### [WHAT IS NEEDED]
Arrange the listing as a numbered list, from the line that contains "Where should I" through the end of the listing, skipping blank lines. Leave the pictures out of your answer.

### [DATASET ROWS]

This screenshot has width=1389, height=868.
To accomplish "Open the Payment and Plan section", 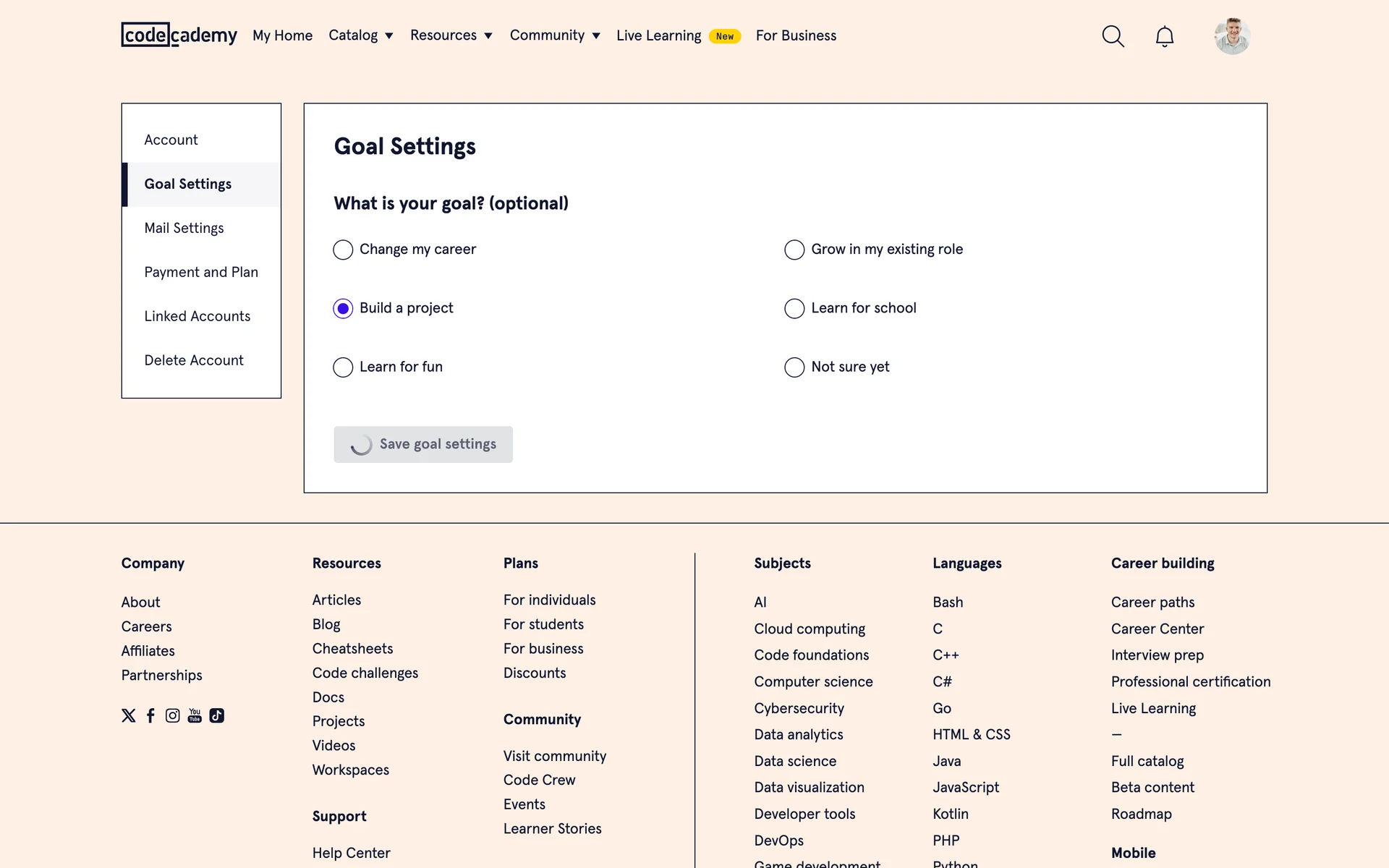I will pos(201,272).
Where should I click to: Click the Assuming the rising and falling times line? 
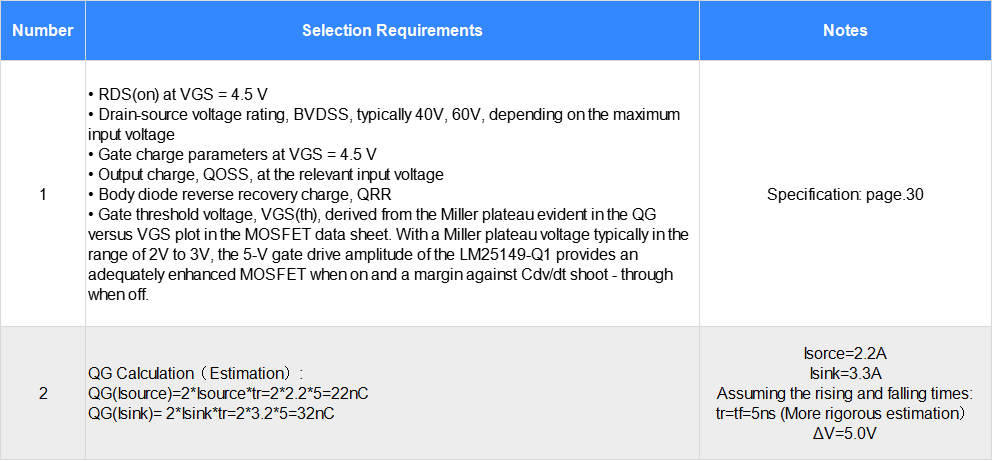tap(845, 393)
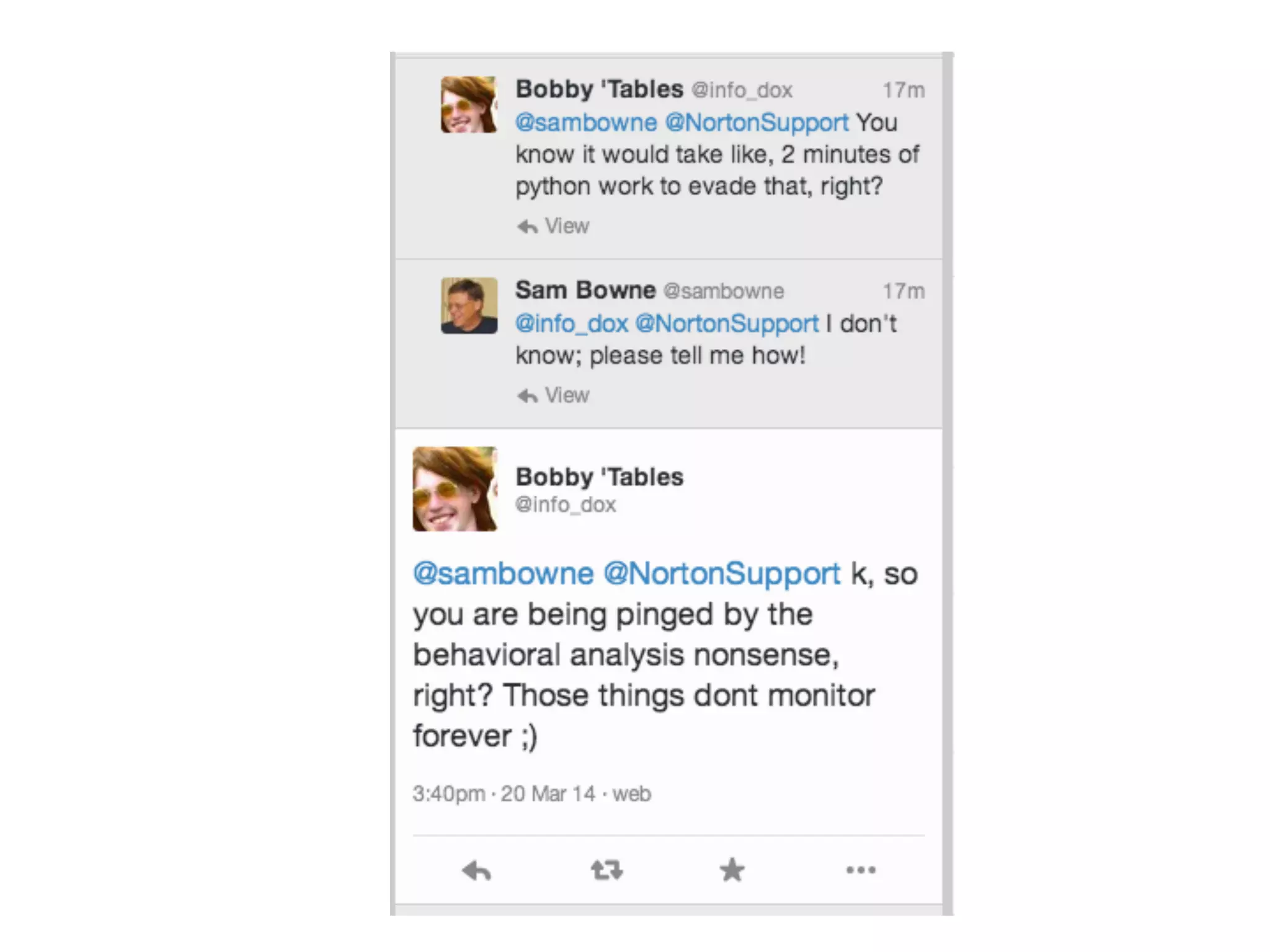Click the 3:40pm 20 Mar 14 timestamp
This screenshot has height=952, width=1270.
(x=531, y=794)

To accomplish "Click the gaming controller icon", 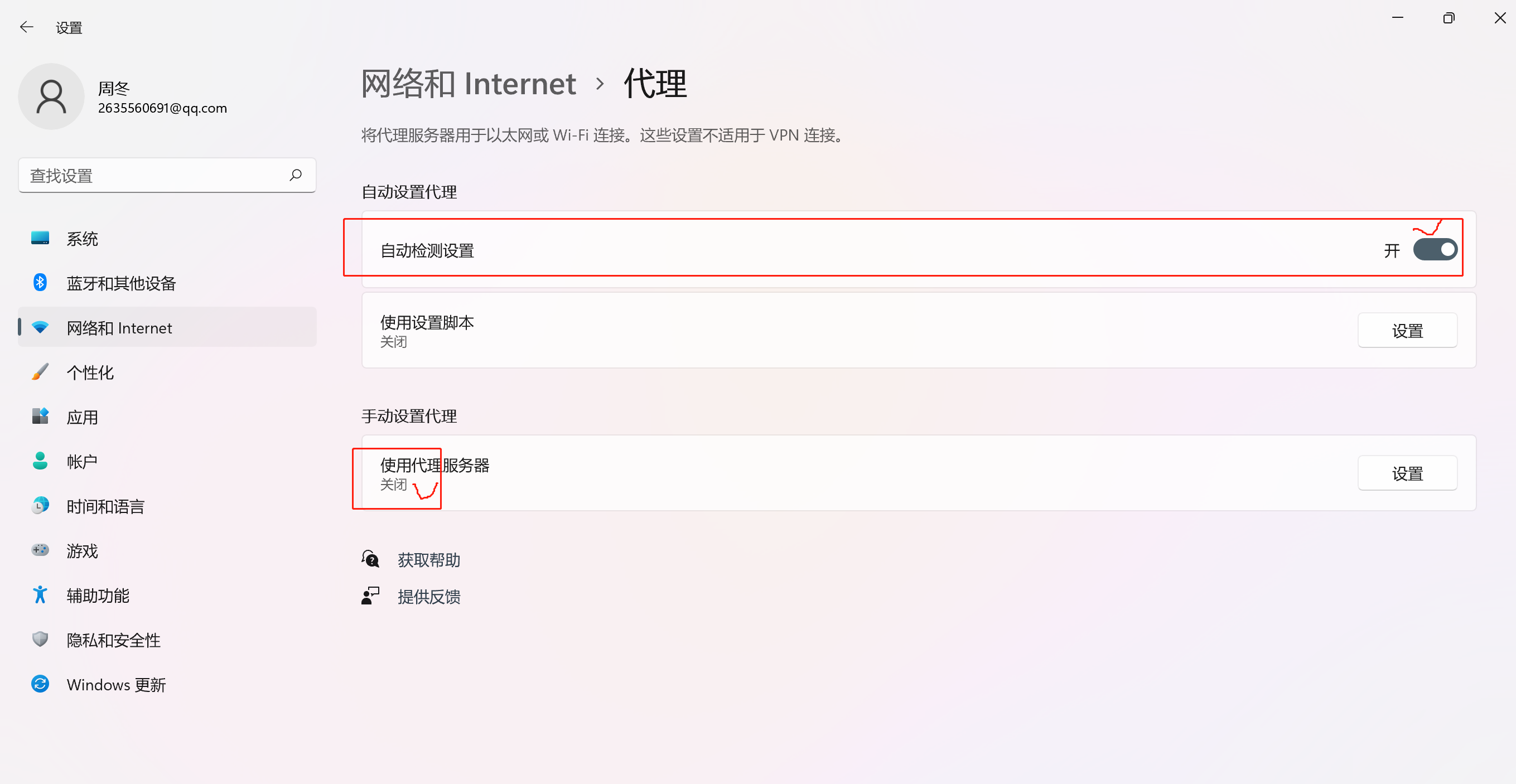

### [EXPECTED ANSWER]
1. Where should I click to: Click the Assuming the rising and falling times line? 
2. tap(845, 393)
3. Click the 3:40pm 20 Mar 14 timestamp
4. This screenshot has height=952, width=1270.
5. (x=531, y=794)
6. To accomplish "Click the gaming controller icon", 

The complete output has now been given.